China misses out on Asian shares’ rebound

China’s benchmark Shanghai composite index was down 0.3% and the blue-chip CSI300 index eased 0.2%. Both indices wavered between gains and losses in the morning session.

“What the market wants is some degree of certainty,” said Jim McCafferty, head of equity research, Asia ex-Japan, at Nomura.

“I think everyone knows that the trade deal might not be as optimistic as it might have been in … June or July, and it might be negative for many Chinese companies. But the fact that there’s no certainty there is one reason that investors are staying on the sidelines.”
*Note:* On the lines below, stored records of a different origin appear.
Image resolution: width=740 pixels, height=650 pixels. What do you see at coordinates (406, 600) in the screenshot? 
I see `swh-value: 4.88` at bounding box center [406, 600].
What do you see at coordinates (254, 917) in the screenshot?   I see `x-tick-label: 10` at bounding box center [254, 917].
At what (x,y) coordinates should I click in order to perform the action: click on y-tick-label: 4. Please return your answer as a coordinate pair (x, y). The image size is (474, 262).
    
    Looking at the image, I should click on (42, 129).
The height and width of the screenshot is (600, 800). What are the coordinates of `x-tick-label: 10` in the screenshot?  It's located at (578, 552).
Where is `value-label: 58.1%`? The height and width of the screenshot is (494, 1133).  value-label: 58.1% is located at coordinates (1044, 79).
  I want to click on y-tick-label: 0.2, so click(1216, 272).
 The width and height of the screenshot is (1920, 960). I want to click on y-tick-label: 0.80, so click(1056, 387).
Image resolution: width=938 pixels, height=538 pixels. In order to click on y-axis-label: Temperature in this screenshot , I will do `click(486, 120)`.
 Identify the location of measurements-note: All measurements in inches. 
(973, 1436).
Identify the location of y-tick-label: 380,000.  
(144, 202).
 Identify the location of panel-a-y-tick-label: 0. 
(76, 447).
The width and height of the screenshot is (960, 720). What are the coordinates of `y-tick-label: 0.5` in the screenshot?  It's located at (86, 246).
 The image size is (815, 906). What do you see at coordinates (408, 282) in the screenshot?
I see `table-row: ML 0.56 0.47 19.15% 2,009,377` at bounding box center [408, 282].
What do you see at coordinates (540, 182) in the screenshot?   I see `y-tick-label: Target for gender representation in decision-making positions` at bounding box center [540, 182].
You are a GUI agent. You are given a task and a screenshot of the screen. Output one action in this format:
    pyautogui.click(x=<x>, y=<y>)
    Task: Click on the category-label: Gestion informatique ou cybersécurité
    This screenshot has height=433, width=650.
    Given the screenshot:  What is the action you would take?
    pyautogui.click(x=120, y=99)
News of a possible new round of talks between Washington and Beijing comes even as the trade war between the world’s two largest economies looks set to escalate.

Chinese officials welcomed an invitation from Treasury Secretary Steven Mnuchin for new talks. But US President Donald Trump tempered market expectations, tweeting on Thursday that the US is “under no pressure to make a deal with China”.

The Trump administration is readying a final list of $200bn in Chinese imports on which it plans to levy tariffs in the coming days, a move that many fear would mark a severe escalation in the trade war and put a significant dent in global growth.

“The news on Wednesday that US officials had invited China to restart trade talks suggests that the announcement of tariffs on $200bn of Chinese imports may be delayed. But we think the chance that fresh talks will defuse trade tensions is low,” Capital Economics analysts said in a note.

The analysts noted that Mnuchin had brokered a deal with China in May that was scuppered days later by Trump.

“As a result, he has little credibility with Chinese policymakers,” they said.

On Friday, the state-run English-language China Daily newspaper said in an editorial that China would not “surrender” to US demands, and that Beijing “will not hesitate to take countermeasures against US tariffs to safeguard China’s interests”.

Uncertainty over the global outlook for trade was highlighted by the European Central Bank, which on Thursday kept policy unchanged as expected and warned that risks from protectionism were gaining prominence.

‘Eye-watering’

But a sharp interest rate hike by Turkey’s central bank to support a tumbling lira boosted risk appetite in emerging markets. In a rare show of independence, the bank raised its benchmark interest rate by 625 basis points, to 24%.

Currency crises in Turkey and Argentina have stoked fears of contagion over the past several weeks, hammering emerging market assets from Indonesia to India to South Africa.

After rising as high as 6.01 to the dollar, the lira weakened slightly to 6.1275 on Friday.

“The Turkish Central Bank seems to have regained some credibility after hiking rates to an eye-watering 24%. This move looks to have reset investor expectations for the lira and let some investors breathe a sigh of relief,” said Hannah Anderson, global market strategist at JP Morgan Asset Management.

“However, this is not enough to assuage all investor worries about EM. Individual emerging markets are being buffeted by highly local cross currents in the context of broader negative sentiment around EMs.”